That would be a serious setback, but not a recession as economists normally mean it. A recession is where growth is negative, where the economy contracts. I could see no suggestion in the ESRI's scenario building that the difficult external events which it has modelled would cause substantial, negative GNP growth.

Well, so what? The economists might be forgiven a little exaggeration about a "severe recession". The point is that some of the policy recommendations are made to enable the economy to cope with possible external shocks. One such recommendation is that there should be fiscal tightening now - more taxes - to enable the economy to loosen up to offset the negative effects of such shocks. But if there is no recession even in the bad scenarios, why should we plan for one? Why not make tax plans for the central case?

Granted, the effects on the Government's finances of a loss in employment due to a crash in the US equity market will be the same, whether the result is properly called a recession or not.

Another area where style clouds substance is where the review deals with house prices. Like the Central Bank economists, the ESRI economists are not quite sure if they want to say that there is a bubble in house prices or not.

"For Ireland, the existence of a potential bubble in the housing market leaves a special vulnerability . . . a sudden rise in interest rates could well burst the bubble," they comment, adding, "of its nature, the effects of a bursting bubble are extremely uncertain". Well, is there a bubble or not? The language certainly suggests there is.

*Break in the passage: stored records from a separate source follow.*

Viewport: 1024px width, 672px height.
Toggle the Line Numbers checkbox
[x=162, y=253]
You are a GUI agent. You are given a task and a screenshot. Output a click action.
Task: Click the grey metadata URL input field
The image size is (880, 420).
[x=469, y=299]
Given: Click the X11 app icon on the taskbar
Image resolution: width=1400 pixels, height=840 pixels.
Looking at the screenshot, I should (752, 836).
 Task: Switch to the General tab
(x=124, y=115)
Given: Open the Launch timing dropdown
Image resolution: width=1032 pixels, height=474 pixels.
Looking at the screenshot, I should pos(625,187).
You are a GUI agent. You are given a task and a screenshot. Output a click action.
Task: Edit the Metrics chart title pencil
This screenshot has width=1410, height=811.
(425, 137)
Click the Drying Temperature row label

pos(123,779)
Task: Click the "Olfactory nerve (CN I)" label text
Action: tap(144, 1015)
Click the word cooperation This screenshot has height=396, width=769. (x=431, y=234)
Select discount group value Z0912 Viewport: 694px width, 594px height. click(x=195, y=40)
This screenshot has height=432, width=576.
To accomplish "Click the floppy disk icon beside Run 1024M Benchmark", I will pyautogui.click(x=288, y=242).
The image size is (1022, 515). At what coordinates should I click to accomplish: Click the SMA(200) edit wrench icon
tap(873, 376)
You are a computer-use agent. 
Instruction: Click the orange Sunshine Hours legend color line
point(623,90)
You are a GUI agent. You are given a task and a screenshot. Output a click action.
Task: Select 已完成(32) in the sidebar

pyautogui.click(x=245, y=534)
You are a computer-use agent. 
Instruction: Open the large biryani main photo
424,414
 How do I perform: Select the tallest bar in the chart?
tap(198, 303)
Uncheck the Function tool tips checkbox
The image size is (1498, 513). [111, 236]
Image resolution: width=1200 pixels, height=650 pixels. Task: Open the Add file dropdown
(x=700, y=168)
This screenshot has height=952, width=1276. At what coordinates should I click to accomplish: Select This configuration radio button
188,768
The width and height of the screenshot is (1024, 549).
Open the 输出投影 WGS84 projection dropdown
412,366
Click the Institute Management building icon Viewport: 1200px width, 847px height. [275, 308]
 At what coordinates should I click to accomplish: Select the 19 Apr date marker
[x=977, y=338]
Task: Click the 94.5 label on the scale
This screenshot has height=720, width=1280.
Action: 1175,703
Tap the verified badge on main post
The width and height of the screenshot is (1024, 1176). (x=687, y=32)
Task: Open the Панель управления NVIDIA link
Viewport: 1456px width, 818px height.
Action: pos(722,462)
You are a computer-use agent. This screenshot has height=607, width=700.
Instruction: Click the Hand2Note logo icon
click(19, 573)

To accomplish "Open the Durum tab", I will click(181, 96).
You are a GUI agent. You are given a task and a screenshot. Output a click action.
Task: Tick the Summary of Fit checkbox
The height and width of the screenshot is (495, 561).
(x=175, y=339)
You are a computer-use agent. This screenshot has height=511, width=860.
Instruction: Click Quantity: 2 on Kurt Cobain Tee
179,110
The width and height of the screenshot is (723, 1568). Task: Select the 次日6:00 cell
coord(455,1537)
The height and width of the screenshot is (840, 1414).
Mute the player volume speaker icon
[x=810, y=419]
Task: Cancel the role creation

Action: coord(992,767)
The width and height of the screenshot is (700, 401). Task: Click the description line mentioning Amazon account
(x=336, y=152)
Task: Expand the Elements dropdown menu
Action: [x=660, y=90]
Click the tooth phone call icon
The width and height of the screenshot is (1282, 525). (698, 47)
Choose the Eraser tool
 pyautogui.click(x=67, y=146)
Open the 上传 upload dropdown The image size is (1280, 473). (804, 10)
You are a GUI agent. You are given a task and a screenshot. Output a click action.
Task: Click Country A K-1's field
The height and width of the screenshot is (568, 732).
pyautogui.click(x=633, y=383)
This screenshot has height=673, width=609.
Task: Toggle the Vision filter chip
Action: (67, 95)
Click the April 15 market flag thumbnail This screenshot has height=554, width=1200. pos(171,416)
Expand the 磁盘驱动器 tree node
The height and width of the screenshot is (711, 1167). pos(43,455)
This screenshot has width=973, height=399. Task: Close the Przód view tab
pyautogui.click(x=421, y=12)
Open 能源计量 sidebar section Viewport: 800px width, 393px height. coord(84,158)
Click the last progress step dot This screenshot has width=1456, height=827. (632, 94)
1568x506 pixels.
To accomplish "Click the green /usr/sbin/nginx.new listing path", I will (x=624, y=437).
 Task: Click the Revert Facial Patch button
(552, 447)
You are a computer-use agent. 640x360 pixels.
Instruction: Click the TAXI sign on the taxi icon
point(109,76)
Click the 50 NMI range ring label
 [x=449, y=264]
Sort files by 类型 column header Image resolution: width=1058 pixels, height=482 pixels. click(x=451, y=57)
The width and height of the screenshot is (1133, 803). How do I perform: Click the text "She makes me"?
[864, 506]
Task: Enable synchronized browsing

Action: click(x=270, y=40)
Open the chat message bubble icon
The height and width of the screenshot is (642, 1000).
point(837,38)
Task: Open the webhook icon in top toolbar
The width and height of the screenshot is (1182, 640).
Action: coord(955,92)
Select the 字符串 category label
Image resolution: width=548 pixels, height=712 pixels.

The review also says, the "sharp rise" in house prices in recent years shows "a supply constrained economy". In other words, house price increases reflect the lack of adequate supply, not a bubble.

The review accepts that "the probability of a drastic collapse in house prices may not be very high" but recommends tax policies designed to cushion against the effects of this low probability scenario anyway. It is concluded, but not well argued, that taxes should not be cut so as to restrain house price increases.

From its style and language in particular places, the review seems to frighten policy-makers away from a low-tax stance, at least at present. Of course, the medium-term review is worthless without a point of view. It should be remembered, though, that the conclusions of the ESRI economists, like those of any mortal, necessarily contain some subjective judgments, as well as the objective analysis of hard data.